# [Activity]
Search the records for the word "icon". Copy every line where it appears.
□ □ □ □ □
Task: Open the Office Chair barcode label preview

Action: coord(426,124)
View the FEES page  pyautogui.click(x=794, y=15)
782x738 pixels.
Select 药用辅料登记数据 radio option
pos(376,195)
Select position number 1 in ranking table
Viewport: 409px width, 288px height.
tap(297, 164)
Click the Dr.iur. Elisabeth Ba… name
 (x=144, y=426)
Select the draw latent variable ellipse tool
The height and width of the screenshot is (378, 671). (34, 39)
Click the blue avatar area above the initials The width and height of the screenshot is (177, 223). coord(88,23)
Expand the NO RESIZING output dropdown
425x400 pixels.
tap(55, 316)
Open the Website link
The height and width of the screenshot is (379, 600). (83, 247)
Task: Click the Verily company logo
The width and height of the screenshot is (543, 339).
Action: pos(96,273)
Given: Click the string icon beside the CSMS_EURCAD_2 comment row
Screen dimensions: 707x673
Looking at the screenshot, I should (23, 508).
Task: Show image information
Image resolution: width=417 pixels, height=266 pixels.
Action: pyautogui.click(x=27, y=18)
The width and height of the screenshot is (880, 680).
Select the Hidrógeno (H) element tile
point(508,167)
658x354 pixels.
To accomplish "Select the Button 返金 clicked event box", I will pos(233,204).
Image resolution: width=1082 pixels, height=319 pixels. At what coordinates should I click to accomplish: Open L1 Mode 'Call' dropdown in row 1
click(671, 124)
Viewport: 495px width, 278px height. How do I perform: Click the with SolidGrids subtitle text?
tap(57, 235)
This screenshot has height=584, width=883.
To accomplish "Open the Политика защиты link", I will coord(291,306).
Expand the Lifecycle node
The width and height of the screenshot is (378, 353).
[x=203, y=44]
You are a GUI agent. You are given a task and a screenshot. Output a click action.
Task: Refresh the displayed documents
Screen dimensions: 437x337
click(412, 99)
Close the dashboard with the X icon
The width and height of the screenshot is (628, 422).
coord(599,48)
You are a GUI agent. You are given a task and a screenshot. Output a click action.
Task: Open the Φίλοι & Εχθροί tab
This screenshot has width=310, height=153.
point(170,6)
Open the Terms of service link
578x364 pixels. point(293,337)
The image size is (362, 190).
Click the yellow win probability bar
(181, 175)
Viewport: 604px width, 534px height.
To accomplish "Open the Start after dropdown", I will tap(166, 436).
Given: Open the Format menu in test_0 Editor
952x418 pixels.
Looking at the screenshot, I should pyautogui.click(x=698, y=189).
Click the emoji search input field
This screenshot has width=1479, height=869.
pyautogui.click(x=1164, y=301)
□ □ □ □ □
# [Result of the exercise]
Given: Click the string icon beside the CSMS_EURCAD_2 comment row
Close the dashboard with the X icon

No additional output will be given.